When we found out we were chosen to be Deacon's parents by his first mom we were so thrilled, but a little bummed that she wanted no contact with us after the adoption. My heart was broken for me, but more for my sweet son who would never know his history. I cried out to God to do something to ease this for us or to change her heart.

Deacon was born on a Friday and we were told that she still didn't want to meet us or see him after the birth. Once again I was broken for her and all the pain she must be enduring. On Saturday the social worker came to me and told me that the birth mom wanted to meet me. OH MY WORD. I was so nervous and so alone. Aaron had already flown back to his gig he was at and it would just be me. Just me meeting the woman that just birthed the child that I was hoping would be mine in a few days. I was already in love with this boy. He had stolen my heart. What if she met me and changed her mind? What if I said something really stupid? What do I say to her? Thanks? No, that is is dumb and weird.

We met for about 15 min in her hospital room and I admit it was one of the most awkward moments of my entire life. I mean truly what do you say to a woman that just birthed a child and now wants you to be his mommy? It is humbling and weird all at the same time. It ended up going okay and I left feeling good.

Deacon's birth mom signed her rights away on a Monday and that Tuesday we spent the entire day with her at the interim care moms house. It was a dream come true. We were with her and she was with us and we were learning about her and her life. At this point I didn't know if we would ever see her again, so I felt as though I had to soak it all up so that one day I could look at Deacon and tell him about her. I needed to give that to him. He needed that and deserved that.
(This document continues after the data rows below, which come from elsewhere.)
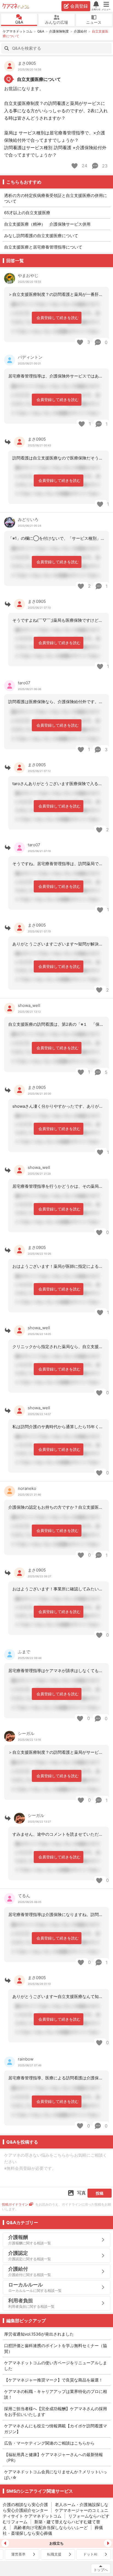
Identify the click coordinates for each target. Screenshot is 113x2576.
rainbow (25, 2059)
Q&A (19, 22)
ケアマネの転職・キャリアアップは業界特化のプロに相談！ (55, 2394)
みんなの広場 (56, 22)
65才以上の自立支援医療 (27, 212)
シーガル (26, 1733)
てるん (24, 1895)
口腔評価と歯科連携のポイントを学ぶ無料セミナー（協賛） (55, 2348)
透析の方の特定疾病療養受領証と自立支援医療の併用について (55, 198)
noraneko (27, 1488)
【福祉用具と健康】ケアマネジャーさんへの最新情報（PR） (53, 2457)
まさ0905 (27, 63)
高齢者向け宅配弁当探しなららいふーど (51, 2527)
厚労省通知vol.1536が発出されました (39, 2334)
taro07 (24, 682)
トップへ (101, 2570)
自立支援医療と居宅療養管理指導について (43, 247)
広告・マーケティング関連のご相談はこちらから (49, 2443)
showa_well (29, 1005)
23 (104, 166)
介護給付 (80, 31)
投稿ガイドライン (15, 2204)
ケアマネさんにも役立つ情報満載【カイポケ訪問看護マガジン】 (55, 2428)
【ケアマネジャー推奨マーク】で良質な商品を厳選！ (53, 2380)
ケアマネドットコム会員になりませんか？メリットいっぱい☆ (55, 2474)
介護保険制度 (59, 31)
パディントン (30, 357)
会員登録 (79, 6)
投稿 (99, 2193)
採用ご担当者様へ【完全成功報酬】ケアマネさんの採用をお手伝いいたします (55, 2411)
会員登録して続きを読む (57, 317)
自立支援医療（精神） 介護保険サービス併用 (49, 224)
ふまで (24, 1651)
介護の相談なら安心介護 (25, 2504)
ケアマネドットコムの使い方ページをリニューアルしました (55, 2365)
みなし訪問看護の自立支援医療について (41, 235)
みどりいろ (28, 519)
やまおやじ (28, 275)
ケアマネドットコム (16, 6)
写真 (81, 2192)
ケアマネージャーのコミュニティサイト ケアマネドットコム (55, 2513)
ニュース (93, 22)
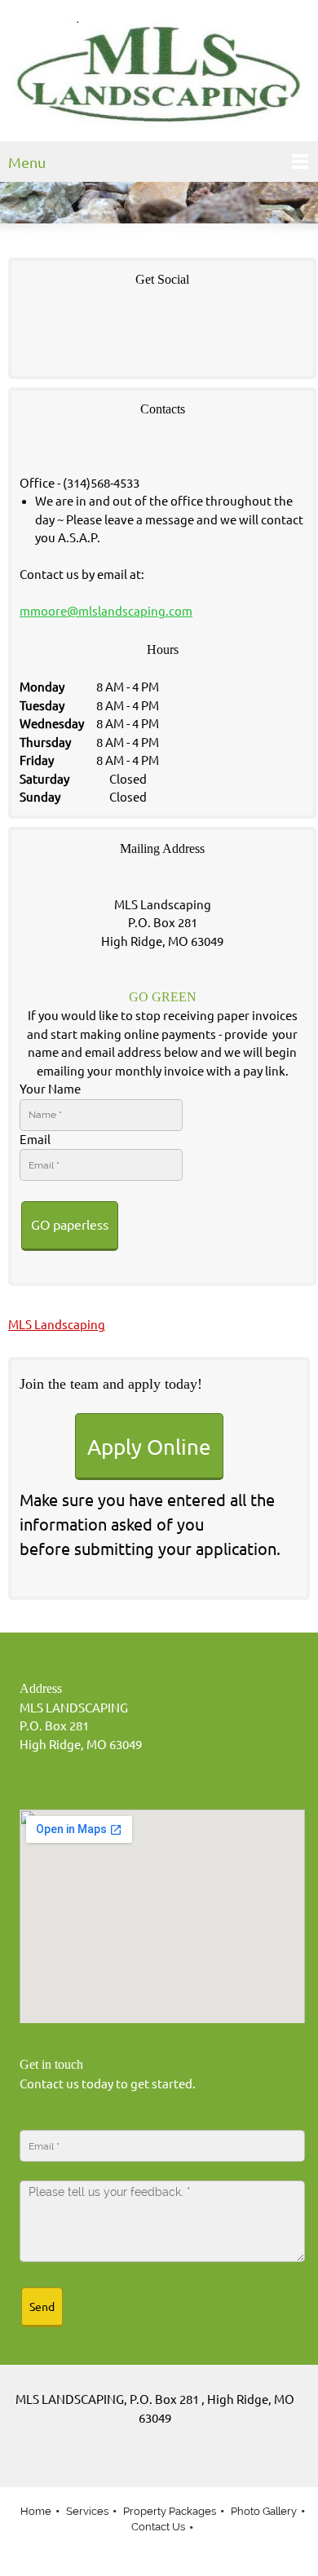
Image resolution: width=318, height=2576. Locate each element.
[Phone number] (130, 2462)
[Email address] (155, 2462)
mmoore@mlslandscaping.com (106, 611)
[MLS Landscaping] (159, 74)
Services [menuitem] (87, 2511)
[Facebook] (36, 328)
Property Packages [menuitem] (169, 2511)
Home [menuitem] (35, 2511)
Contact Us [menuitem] (158, 2527)
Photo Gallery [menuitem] (264, 2511)
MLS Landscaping (56, 1325)
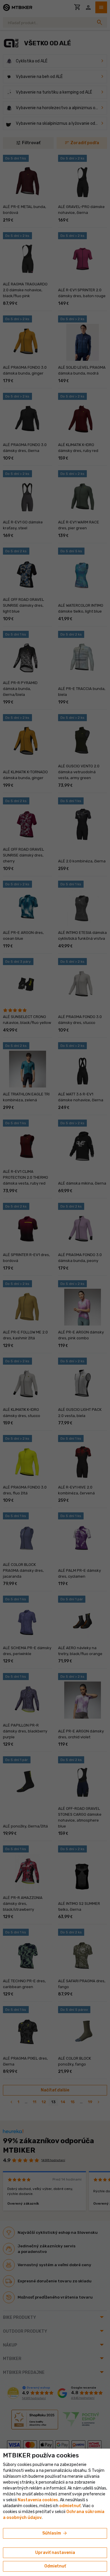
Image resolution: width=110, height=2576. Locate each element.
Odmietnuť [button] (55, 2566)
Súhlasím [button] (55, 2533)
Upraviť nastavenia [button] (55, 2552)
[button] (70, 2505)
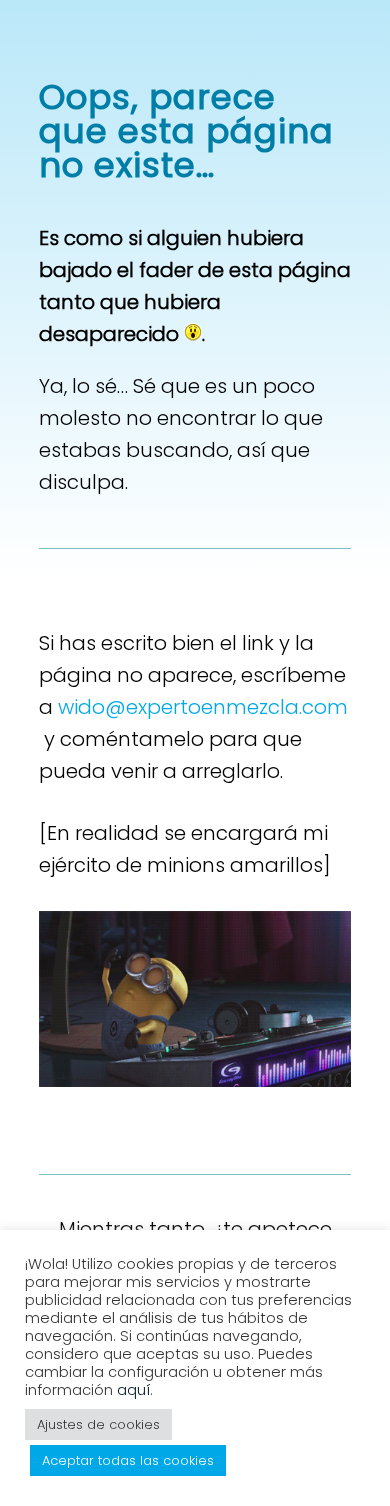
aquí (133, 1390)
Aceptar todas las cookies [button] (128, 1460)
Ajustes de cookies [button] (98, 1424)
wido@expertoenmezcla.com (203, 707)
Four years later we have a great relationship with Deacon's birth mother. She has been to many of Aaron's shows and we just had lunch with her a few months ago. Deacon knows that he was in her tummy, but I'm not sure how much he gets of that as a four year old. He knows he was adopted and we will forever tell him the story of our journey to him and how God brought him to our family. He has changed our lives and many lives around him. He is a joy to parent and I'm honored that his first mom chose me to be his mommy!